» **Listed entries**

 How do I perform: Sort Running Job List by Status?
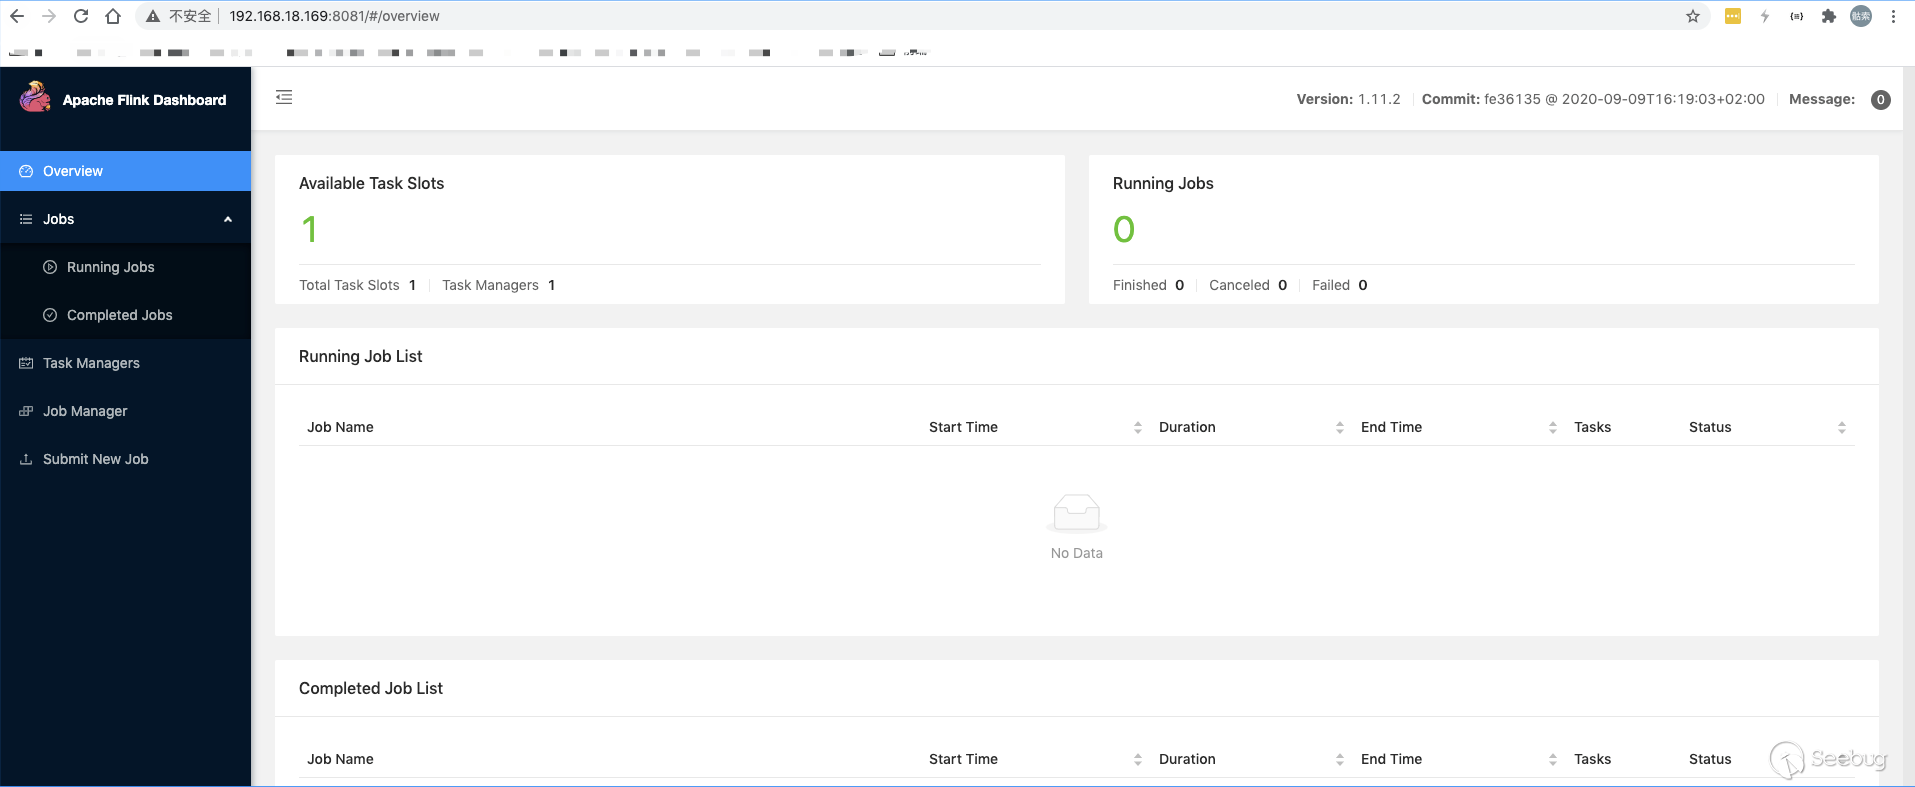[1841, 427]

---

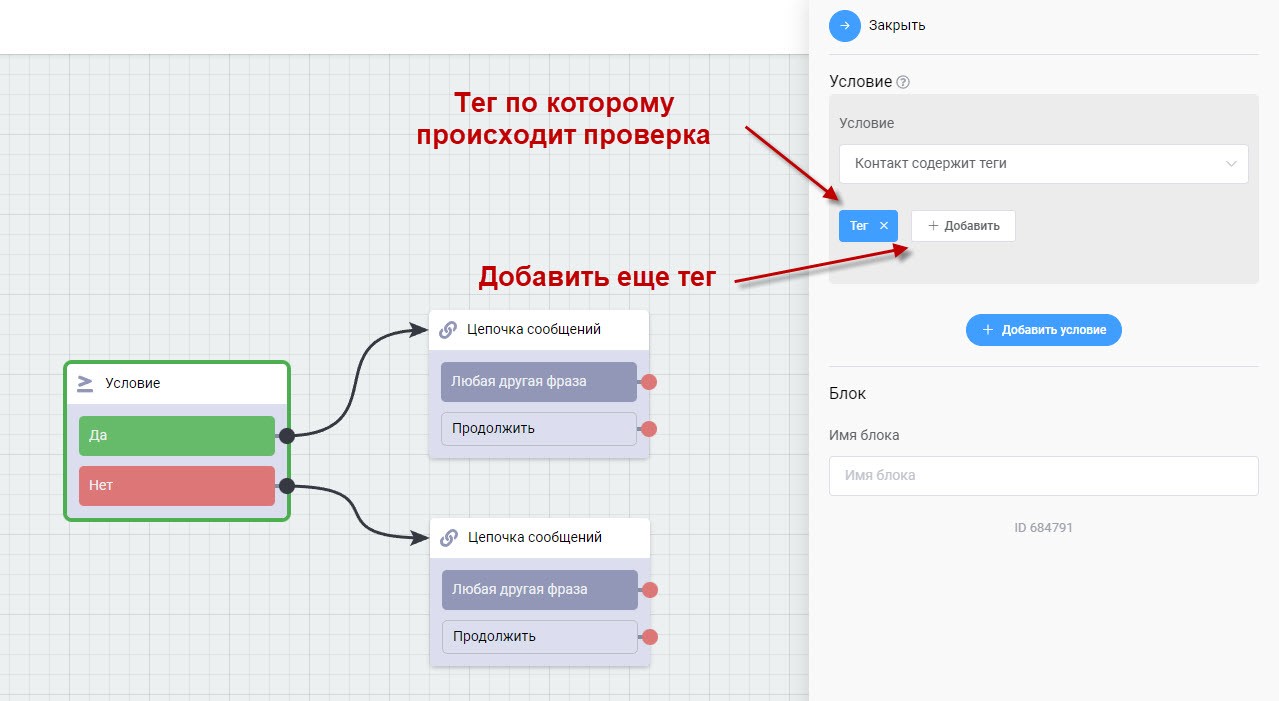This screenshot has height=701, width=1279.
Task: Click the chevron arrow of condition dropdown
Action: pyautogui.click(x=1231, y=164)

...

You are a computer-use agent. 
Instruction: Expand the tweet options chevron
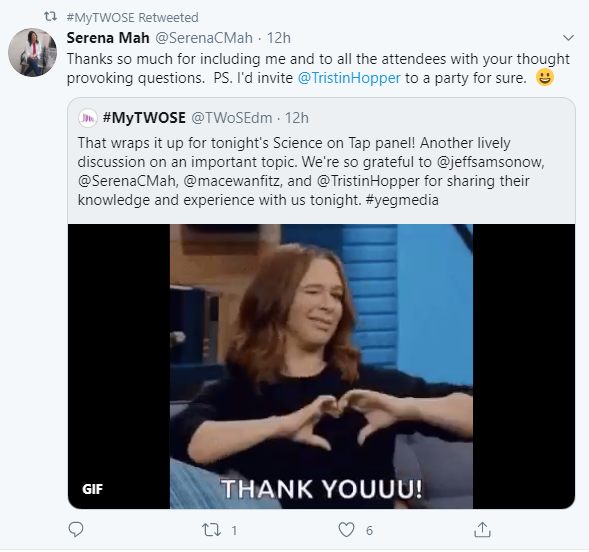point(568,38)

» **What is needed**
Which lines of the listing above contain the word "chevron"? Return each of them in full.

» **The reply**
Task: Click the chevron arrow of condition dropdown
Instruction: Expand the tweet options chevron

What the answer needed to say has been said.